Daartoe nog hebben zij elkaar de langstlevende van hun beiden vermaakt en gegeven 36 el vlaslinnen lakens, vooruit te nemen voordat iemand van hun kinderen iets zal delen of aanvaarden om daar door de langstlevende zijn of haar eigen wil mee te mogen doen.
Betreffende hun andere goederen zowel havelijk als erfelijk hebben zij testatoren voors. bepaald en gewild, dat de langstlevende van hun beiden gehouden zal zijn daarvan met hun beider kinderen een minnelijke deling en scheiding te doen, half en half, zoals dat behoren zal naar het recht van de bank van Tilburg, en alle schulden daarvan gelijkelijk te betalen, behalve dat hun kinderen tot hun last en ter ontlasting van de langstlevende van deze langstlevende zullen overnemen 1 mud rogge jaarlijkse pacht te betalen jaarlijks aan Aert Jan Verhoeven de zwager van Jan inden Herse te Comvoirt wonende, gaande uit de stede voors., die aan de langstlevende is vermaakt als voor, welk mud rogge voors. de kinderen van de testatoren voors. zo jaarlijks zullen moeten betalen en zullen geloven zo jaarlijks te betalen dat er voor de langstlevende van hun beiden, zolang hij of zij zal leven, daarvan geen schade, kommer of last komen zal.

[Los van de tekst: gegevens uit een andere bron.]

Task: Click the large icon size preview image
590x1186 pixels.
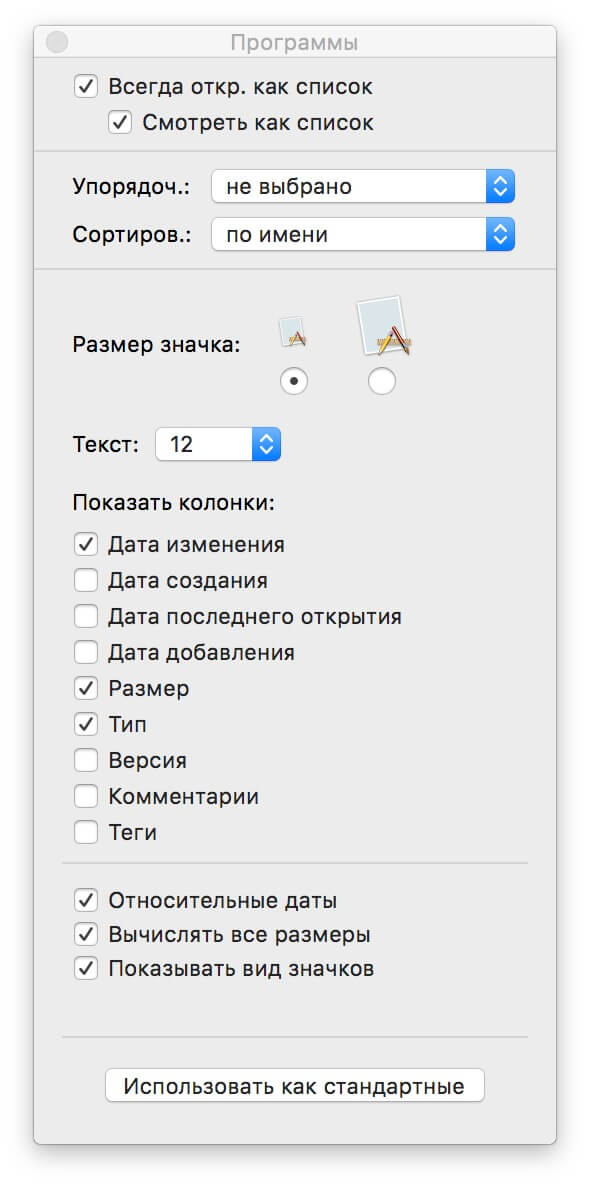Action: point(384,327)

Hierin voorzien, willen en begeren de voors. testatoren, dat Ghijsbrecht hun zoon in deze deling voors. van hun erfelijke goederen voors. geen verdere macht zal hebben dan zijn vruchtgebruik van deze goederen voors. en dat het erfrecht daarvan zal blijven aan zijn wettige kinderen tenzij dat hij die erfelijke goederen voors. of zijn deel daarvan van armoede en uit nood moet aanvaarden om daarvan te leven, in welk geval hij met raad en goedvinden van de toezieners van zijn kinderen hij mag aanvaarden en verteren en anders niet en de toezieners van zijn kinderen voors. zullen in dat geval gehouden zijn hem daarin behoorlijke toestemming te geven.
Item is ook de wens en wil van testatoren voors., dat als de voors. Ghijsbrecht hun zoon in de toekomst nog enige andere wettige kinderen mocht verwekken, het zij bij Agnes zijn huidige huisvrouw of weduwnaar van deze geworden zijnde bij iemand anders dat dan zijn kinderen uit het eerste huwelijk bij wijlen Katherina dochter van Jan Soffaerts verwekt, en zijn nakinderen alsnog te verwekken als voor in de erfelijke goederen, te versterven van hen testatoren voors., even diep gerechtigd zullen zijn en succederen en deze hoofd voor hoofd zullen participeren en delen.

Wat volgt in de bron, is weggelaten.